WOONSOCKET, R.I. — CVS Pharmacy is set to launch its annual free health screening campaign, Project Health.
CVS said Wednesday that from Sept. 7 to Dec. 17, it plans to hold 450 Project Health wellness events and provide more than $5 million of free health services at CVS Pharmacy locations in 10 multicultural communities with a large number of uninsured or underinsured Americans.
CVS Project Health wellness event venues include CVS Pharmacy locations in Atlanta, Chicago, Dallas/Fort Worth, Detroit, Los Angeles, Miami, New York City, Philadelphia and Washington, D.C., as well as selected CVS Pharmacy stores in Puerto Rico. The events will be held from 2 p.m. to 6 p.m. on Thursdays, Fridays, Saturdays and Sundays.
CVS noted that Project Health events slated to be held in Houston are postponed because of the massive flooding and recovery efforts in the area from Hurricane Harvey. The company said it plans to reschedule the free health and wellness events when it’s safe to do so and the community will have greater access.
“Project Health is part of CVS Health’s commitment to improve access to health care and ensure that cost isn’t a barrier to important preventive services,” CVS Health chief medical officer Troyen Brennan said in a statement. “Our free health screenings can help identify health concerns or risk factors for participants who may not have access to care otherwise.”

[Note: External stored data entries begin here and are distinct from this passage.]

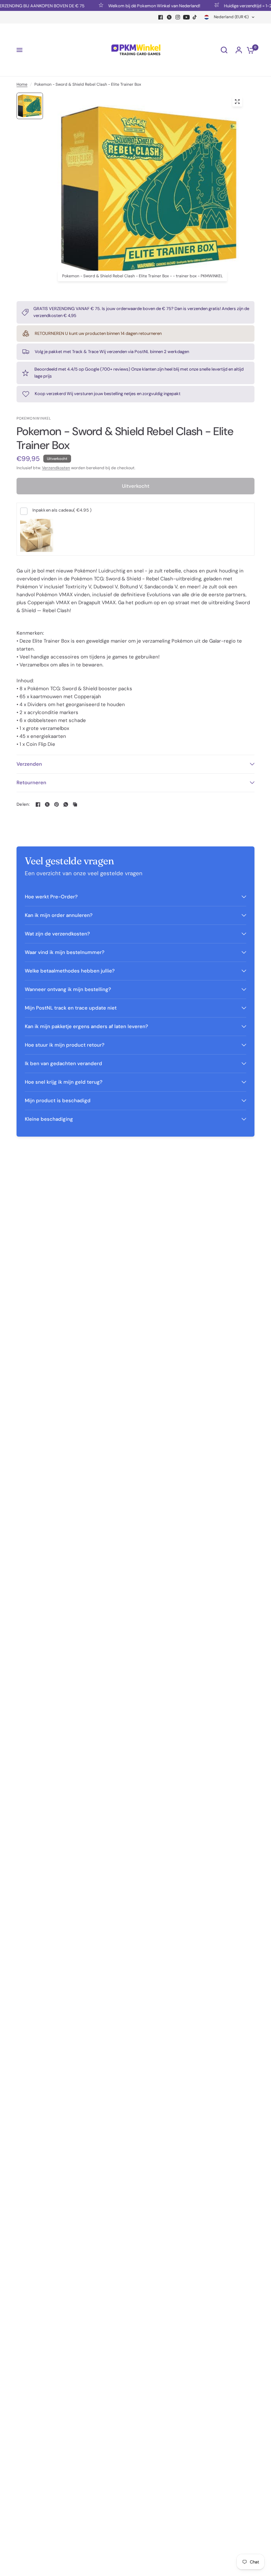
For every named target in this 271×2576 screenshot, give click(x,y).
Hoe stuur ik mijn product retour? (64, 1045)
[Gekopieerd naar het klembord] (75, 804)
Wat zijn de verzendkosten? (57, 933)
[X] (169, 17)
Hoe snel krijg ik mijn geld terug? (63, 1082)
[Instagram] (178, 17)
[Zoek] (224, 49)
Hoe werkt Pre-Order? (51, 896)
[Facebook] (160, 17)
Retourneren (31, 782)
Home (22, 84)
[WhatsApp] (66, 804)
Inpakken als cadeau (62, 510)
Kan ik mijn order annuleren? (59, 915)
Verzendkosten (56, 468)
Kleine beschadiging (49, 1119)
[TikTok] (195, 17)
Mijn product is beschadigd (58, 1100)
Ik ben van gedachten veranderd (63, 1063)
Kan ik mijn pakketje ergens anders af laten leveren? (86, 1026)
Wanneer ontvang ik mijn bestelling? (68, 989)
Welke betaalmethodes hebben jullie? (70, 971)
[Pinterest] (56, 804)
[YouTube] (186, 17)
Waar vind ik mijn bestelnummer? (64, 952)
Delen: (23, 804)
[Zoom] (237, 102)
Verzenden (29, 764)
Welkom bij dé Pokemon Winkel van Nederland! (136, 5)
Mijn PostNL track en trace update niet (71, 1008)
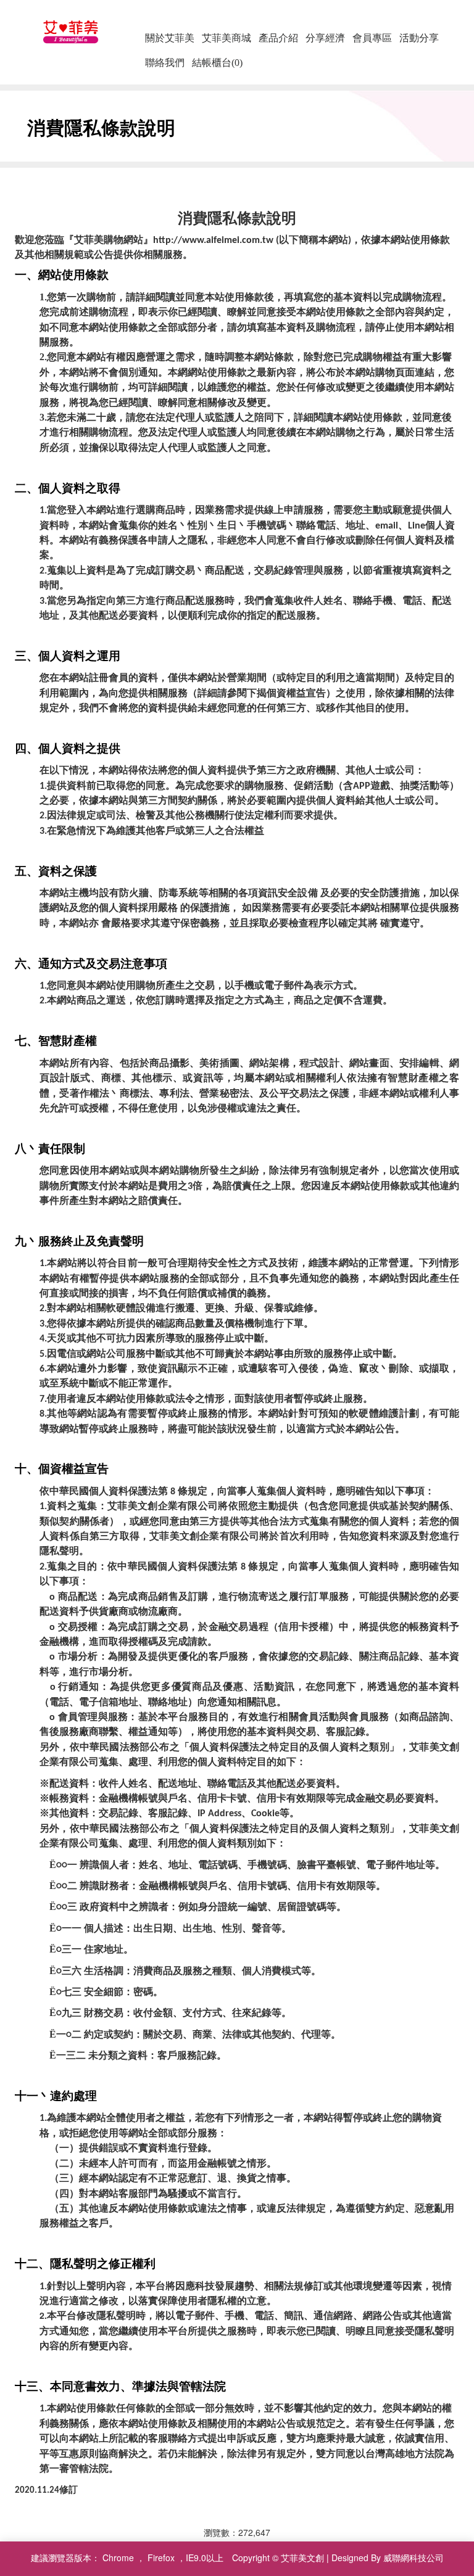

Health assessments at CVS Project Health events include blood pressure, body mass index (BMI), glucose and total cholesterol screenings, which CVS said can help detect risk for chronic conditions such as diabetes, hypertension and heart disease. Once screened, patients have access to on-site consultations with bilingual nurse practitioners or physician assistants, who will analyze results and can refer patients needing additional care and follow-up to no-cost or low-cost medical facilities nearby or to their primary care doctor.
Attesting to the value of preventive care, CVS cited Centers for Disease Control and Prevention research finding that one in two Americans has at least one chronic illness, and 85% of U.S. health care dollars spent annually on care for these diseases.
CVS said last year’s Project Health events detected high rates of specific treatable conditions among participants, with 49% found to be overweight or obese, 39% having abnormal blood pressure readings, 31% having had abnormal glucose readings and 38% found to have abnormal cholesterol levels.
“These chronic conditions, which can often be life-threatening, can be treated very effectively when identified early, helping to improve a patient’s health and well-being, as well as reducing costs for both the patient and the overall health care delivery system,” according to Brennan.
This year, CVS is partnering with YMCAs in Houston, Atlanta and Los Angeles to urge their members to participate in Project Health screenings. “The Y shares CVS Health’s goal to deliver preventive care, like screenings, in places where access is a barrier,” commented Kevin Washington, president and chief executive officer of YMCA of the USA. “Taking health care out of clinical settings and putting it into our neighborhoods can save lives, reduce costs and make our communities stronger.”
Since its inception in 2006, Project Health has provided more than $117 million in free health care services to over 887,000 people, many of whom lack access to preventive care services, CVS said.